People who met her thought she was charming and well-mannered. Peals of laughter wafted from her enraptured audience, that sat around her at the tennis club. Her friends would hang on to every word. I’m sure to the public she appeared charismatic. She introduced me to her friends without name, as if I were her maid. Maybe my extra twenty pounds didn’t fit her expectations of perfection or beauty. I had always felt ugly and ashamed of my body. As a child, I hated to shop with her, although she forced me to, never once thinking about why I didn’t want to go, not bothering to question me about it. Instead, she left magazines open on the oak, wood table in the kitchen with the New York Times open to the black and white pages of “Sleep-Away Camp For Overweight Girls.” Subtlety was not her strong suit.
She fully admitted that if she was in her twenties now she would have lived a different life. She would NOT have had children, she would have had a successful career, she would have lived in NYC and would have been an executive. She would have gone to the theater, eaten dinner out in small Parisian cafes, lit by candlelight, attend the ballet. She wasn’t the “motherly type” we all knew that. We think Dad even knew that but he humored her. Her nurturing skills did not exist, there was no evidence of her common sense skills either. She blurted out words and sentences, never thinking about how the other person would feel, never knowing the hurt feelings she could cause because she only thought about herself. “She didn’t mean to do it” she would say as her defense; she would vow that she would resolve that problem by trying to change. We rolled our eyes; this was her standard line; we all knew that it would never last. She might try for a day or two but then she would turn it around and become nasty, trying to make us feel bad for her lonely life. My little brother, Brian, took it the hardest. All I wanted to do was protect him, to take him out of this house and run away. I just needed a few more years to earn money and then I would take him with me and we would disappear. She could have the life she wanted then, we didn’t care. We just wanted to get away from her poison. We still hadn’t gotten over the loss of our father due to a massive heart attack many years ago.

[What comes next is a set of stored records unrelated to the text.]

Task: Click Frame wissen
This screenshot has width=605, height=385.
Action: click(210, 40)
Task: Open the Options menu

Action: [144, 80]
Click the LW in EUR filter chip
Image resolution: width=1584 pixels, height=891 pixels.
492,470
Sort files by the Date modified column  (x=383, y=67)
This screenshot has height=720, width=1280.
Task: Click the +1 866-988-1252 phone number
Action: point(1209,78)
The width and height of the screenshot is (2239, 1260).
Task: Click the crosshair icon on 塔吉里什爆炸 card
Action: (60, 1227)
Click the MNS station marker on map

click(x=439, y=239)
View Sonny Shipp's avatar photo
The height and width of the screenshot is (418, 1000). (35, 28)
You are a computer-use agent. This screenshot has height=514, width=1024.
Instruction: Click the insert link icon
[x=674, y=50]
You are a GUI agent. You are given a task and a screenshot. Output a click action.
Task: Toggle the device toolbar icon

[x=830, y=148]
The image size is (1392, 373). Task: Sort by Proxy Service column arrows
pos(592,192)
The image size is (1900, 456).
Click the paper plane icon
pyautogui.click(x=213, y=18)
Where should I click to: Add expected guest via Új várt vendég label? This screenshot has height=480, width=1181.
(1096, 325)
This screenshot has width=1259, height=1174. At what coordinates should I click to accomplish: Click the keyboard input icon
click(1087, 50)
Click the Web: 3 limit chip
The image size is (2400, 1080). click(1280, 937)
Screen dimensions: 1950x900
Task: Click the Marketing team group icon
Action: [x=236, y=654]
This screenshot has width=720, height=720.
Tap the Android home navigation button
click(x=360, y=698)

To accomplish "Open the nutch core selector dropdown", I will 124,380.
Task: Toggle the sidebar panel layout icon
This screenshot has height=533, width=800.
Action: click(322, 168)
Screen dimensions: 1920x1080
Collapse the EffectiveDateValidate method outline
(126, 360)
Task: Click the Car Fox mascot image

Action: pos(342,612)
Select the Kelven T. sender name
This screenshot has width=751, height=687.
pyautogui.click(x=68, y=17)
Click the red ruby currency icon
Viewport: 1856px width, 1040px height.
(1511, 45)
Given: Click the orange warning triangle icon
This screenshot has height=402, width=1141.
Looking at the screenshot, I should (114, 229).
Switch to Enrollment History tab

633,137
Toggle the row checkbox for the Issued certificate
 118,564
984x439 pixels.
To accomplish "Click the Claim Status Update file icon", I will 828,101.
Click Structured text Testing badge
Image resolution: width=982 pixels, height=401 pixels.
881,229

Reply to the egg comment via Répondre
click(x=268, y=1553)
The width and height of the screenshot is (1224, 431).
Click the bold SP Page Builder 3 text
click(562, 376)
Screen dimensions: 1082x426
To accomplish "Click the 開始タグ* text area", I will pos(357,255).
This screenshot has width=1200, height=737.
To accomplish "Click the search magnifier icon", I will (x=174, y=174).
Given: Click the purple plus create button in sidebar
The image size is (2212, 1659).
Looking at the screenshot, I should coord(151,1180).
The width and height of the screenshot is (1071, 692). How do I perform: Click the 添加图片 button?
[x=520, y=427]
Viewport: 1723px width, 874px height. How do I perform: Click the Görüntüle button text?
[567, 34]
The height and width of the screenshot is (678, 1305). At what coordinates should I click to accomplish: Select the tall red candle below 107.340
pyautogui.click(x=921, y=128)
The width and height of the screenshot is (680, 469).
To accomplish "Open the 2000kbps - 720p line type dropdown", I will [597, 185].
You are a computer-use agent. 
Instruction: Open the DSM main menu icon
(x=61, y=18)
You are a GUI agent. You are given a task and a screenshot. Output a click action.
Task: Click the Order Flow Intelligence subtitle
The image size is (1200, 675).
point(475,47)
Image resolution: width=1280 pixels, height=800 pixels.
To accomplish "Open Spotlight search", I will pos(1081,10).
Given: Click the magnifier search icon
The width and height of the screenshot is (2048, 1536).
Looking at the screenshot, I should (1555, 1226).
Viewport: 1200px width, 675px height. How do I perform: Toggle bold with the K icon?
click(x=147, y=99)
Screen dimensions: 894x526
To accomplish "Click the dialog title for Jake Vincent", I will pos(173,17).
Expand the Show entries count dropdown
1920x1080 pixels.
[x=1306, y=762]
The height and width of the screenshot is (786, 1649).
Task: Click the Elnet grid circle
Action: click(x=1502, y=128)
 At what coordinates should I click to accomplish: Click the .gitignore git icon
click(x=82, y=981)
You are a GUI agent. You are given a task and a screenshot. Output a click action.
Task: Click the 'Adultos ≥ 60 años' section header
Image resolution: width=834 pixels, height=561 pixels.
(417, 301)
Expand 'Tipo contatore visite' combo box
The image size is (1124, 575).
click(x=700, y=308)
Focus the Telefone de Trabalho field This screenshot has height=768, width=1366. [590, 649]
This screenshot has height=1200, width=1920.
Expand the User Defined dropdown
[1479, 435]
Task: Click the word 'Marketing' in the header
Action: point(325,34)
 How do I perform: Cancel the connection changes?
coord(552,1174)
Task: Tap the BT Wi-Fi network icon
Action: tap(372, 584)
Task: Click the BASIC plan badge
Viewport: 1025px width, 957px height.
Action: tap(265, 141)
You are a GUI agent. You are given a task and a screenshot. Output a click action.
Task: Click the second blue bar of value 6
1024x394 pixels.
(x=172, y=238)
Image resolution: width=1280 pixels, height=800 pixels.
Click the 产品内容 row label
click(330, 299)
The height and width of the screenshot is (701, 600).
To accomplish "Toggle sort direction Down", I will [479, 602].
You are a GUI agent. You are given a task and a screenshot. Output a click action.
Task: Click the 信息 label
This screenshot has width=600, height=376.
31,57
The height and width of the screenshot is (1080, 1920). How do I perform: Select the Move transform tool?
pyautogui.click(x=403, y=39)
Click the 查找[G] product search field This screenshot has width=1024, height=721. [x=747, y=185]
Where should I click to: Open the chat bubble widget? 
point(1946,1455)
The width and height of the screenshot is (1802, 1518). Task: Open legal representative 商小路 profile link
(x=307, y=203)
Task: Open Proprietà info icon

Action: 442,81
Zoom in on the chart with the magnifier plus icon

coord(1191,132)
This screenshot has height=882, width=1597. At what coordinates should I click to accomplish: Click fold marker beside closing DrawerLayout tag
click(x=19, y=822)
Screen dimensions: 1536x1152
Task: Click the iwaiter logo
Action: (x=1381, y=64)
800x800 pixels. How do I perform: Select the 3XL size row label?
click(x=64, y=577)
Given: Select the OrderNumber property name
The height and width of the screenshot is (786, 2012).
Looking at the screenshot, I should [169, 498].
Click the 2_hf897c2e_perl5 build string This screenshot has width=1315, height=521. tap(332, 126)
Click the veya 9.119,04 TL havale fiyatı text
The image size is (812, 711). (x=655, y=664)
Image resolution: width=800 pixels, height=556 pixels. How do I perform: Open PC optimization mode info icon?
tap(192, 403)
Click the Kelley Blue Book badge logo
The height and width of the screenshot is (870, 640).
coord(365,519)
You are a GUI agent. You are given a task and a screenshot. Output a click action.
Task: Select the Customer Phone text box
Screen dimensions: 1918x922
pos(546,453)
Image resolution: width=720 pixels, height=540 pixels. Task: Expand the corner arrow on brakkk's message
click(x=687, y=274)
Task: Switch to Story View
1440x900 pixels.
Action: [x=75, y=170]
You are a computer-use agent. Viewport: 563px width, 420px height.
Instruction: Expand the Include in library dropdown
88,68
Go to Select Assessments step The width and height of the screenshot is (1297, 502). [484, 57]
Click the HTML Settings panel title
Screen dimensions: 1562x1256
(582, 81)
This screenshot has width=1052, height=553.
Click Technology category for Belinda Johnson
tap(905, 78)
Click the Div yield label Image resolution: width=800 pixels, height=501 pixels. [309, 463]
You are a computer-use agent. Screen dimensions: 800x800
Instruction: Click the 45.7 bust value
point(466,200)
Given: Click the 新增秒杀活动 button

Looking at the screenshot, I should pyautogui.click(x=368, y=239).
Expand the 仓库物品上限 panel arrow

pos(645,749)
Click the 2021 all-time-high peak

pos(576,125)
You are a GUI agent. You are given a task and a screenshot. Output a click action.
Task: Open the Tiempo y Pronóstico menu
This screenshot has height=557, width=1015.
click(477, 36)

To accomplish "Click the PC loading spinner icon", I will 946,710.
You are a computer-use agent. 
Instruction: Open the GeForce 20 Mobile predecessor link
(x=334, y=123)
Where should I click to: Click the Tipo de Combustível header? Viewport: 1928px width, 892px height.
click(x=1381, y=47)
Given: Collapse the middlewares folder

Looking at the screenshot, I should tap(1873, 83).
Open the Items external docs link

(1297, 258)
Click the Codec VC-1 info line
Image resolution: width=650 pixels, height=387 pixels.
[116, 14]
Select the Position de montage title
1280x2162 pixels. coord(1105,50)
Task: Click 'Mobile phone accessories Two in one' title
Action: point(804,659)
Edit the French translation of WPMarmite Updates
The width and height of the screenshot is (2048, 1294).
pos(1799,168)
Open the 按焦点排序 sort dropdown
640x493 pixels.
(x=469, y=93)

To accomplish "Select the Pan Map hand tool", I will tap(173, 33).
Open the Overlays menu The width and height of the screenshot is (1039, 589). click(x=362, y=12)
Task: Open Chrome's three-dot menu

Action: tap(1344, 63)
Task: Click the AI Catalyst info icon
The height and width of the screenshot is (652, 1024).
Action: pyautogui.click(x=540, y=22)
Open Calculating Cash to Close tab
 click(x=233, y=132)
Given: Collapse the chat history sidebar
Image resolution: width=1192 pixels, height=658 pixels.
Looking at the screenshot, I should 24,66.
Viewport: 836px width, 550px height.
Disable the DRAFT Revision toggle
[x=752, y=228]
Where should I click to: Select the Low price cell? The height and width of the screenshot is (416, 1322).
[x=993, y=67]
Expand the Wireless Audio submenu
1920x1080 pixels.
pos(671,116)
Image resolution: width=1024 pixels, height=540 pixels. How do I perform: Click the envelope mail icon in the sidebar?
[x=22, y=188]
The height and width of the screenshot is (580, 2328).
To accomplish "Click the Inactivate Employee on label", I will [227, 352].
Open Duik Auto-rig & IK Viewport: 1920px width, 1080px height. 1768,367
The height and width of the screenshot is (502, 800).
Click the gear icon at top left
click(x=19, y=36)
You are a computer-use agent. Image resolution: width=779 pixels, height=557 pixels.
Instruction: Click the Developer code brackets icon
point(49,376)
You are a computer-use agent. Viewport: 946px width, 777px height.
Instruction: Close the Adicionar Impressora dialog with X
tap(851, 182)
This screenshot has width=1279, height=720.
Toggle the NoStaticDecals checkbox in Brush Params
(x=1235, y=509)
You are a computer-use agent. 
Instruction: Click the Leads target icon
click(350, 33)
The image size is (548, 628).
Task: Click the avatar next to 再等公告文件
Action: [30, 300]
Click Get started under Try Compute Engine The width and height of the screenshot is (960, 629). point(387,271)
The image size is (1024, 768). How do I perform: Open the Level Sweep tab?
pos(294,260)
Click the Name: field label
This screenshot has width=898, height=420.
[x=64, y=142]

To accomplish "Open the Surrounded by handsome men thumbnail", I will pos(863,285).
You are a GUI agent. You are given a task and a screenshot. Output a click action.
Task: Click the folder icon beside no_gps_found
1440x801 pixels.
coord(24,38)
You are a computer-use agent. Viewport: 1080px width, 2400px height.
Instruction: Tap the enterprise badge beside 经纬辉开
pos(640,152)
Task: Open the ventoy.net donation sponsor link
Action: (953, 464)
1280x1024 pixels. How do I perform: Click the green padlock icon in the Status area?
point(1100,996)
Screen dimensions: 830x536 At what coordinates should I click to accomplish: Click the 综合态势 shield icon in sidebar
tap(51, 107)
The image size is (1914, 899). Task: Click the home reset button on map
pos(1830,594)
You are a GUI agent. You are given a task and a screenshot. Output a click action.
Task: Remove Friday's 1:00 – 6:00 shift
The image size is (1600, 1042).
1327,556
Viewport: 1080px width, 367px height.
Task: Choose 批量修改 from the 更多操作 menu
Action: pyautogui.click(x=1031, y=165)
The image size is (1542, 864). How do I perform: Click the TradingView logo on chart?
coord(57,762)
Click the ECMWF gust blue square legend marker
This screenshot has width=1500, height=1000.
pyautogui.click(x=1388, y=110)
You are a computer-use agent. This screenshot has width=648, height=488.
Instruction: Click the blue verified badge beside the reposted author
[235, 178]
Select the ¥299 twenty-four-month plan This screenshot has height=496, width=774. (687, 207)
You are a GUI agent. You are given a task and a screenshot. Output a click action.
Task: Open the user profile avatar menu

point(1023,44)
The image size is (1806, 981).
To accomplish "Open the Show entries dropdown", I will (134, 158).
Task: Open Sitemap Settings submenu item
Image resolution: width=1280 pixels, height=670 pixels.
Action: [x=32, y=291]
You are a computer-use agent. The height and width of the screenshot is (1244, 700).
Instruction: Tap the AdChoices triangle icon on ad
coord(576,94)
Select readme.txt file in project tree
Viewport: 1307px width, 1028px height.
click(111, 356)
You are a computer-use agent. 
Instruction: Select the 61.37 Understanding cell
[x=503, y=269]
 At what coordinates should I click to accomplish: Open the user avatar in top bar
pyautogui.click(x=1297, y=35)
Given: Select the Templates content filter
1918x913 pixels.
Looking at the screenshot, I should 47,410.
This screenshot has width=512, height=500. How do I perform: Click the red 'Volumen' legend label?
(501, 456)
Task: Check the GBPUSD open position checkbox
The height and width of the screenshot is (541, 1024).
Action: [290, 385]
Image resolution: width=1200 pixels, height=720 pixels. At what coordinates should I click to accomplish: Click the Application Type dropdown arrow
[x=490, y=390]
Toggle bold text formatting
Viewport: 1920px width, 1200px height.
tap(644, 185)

Joyce was a troubled woman, an even more troubled child. Her own parents had been killed in an automobile accident when she was seven. She had been adopted quickly by a family who adored her yet she never got over her own anger. She never trusted another soul, because they could leave her too. As a mother she knew her children would leave her when they grew up, so why get attached to them? This was not the life she wanted anyway.